All hail CAESA!

CAESA, Computer-Aided Estimation of Synthetic Accessibility, has a simple aim: to score a target compound by estimating the difficulty faced in attempting to synthesise it in the chemical laboratory and produce a list of starting materials for the synthesis. It can do so within a few seconds, far faster than a team of post-docs checking laboratory shelves and supply catalogues, Indeed, CAESA can provide feasible solutions to some very complex synthetic problems.

The program works partly by analysing a target chemical's structure for complex features such as fused or bridged rings and assigning a complexity score. CAESA also recognises that apparent complexity might be circumvented if starting materials incorporating these complex features are available. By carrying out a retrosynthetic analysis, CAESA program works backwards from the target looking for appropriate and available starting materials that could be stitched together by known chemical reactions to rebuild the product. A higher score means a more difficult or a lower-yielding reaction.

It sounds like a straightforward and sensible idea. A medicinal chemist may have designed a nice molecule to dock with a diseases enzyme, but how easy will be making the compound for testing. To be commercially useful CAESA must match synthetic chemists doing the job themselves. There are four criteria on which a judgement might be made.

First, the program should find the lowest required number of synthetic steps. Secondly, it must take into account the reaction difficulty and/or the plausible yields at each step. Thirdly, starting materials selected have to be either "off-the-shelf" or easily made in any laboratory. The developers collaborate with supply companies including Acros, Lancaster and Sigma Aldrich to keep the databases of starting materials current. There are about 75000 structures included in the starting materials database of the CAESA package at present. Finally, the scheme must involve the minimal number of FGIs (Functional Group Interconversions); syntheses that have many FGIs are never easy, or cheap.

For example, the simple FGI halide conversion to an alcohol is assigned a rating of 1. In contrast, a much more sophisticated chemical change, such as the Pauson-Khand reaction, which is a [2+2+1] cycloaddition and converts an alkene, alkyne, and carbon monoxide producing a cyclopentenone scores 4 in CAESA's eyes.

Users have a degree of control over how CAESA will rank a product's synthetic complexity. Synthetic distance is input to begin the analysis and this can be used to limit the total difficulty or number of steps a user will tolerate. CAESA then selects starting materials based on their total coverage of the target compound, so that the starting material which covers the most area will be the most favoured.
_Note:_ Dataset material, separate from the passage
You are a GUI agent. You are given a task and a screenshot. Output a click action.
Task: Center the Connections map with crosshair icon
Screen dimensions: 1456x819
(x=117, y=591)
CAESA's underlying mode of action is a rule-based expert system, various built-in knowledge bases carry out different functions in order to identify starting materials and estimate the synthetic accessibility.

CAESA has three ever-growing retrosynthetic knowledge bases, each containing different transformations and information to allow an evaluation to be carried out. The first contains strategic disconnections, the retrosynthetic equivalent of a bond-making reaction. These simple and versatile disconnections, such as amide or ester disconnections, all CAESA to cut a large target molecule into manageable chunks. The second knowledge base contains more general disconnections. This database is the main information source of the program called into action in most analyses. The third knowledge base contains simple FGIs, and is used to transform simple intermediates. Another trick up CAESA's sleeve is in exploiting a two-directional approach to the analysis. Some simple synthetic transformations are applied to all starting materials in the database generating an expanded virtual library of available materials.

The developers carried out a number of validation tests on CAESA with 75 disparate chemical structures. The primary test, involved comparing CAESA's answers with those devised by a group of expert synthetic chemists at a large pharmaceutical company. Out of the 75 target structures, 65 analyses were in full agreement with the schemes generated by the experts. Of the ten cases that were not quite right, seven contained fused heterocycles. Information on these common but synthetically complex groups is not currently included in CAESA in great detail but will be added in a future release. The same applies to compounds with phosphate groups, an area with few transformations. Most synthetic chemists know far more reactions than CAESA has in its current knowledge base, but in contrast, CAESA knows far more about the commercial availability of starting materials. CAESA has arrived, analysed and could one day conquer.

Industrial chemists and pharmaceutical scientists will love CAESA - it saves them time and effort! It allows targets to be assessed and organised according to complexity of synthesis as well as helping in the search for more efficient routes to a compound.

CAESA started life in the chemistry department at Leeds University. The client side works via a web-browser on any operating system and in a server side system can be customized to the users own databases and ways of working.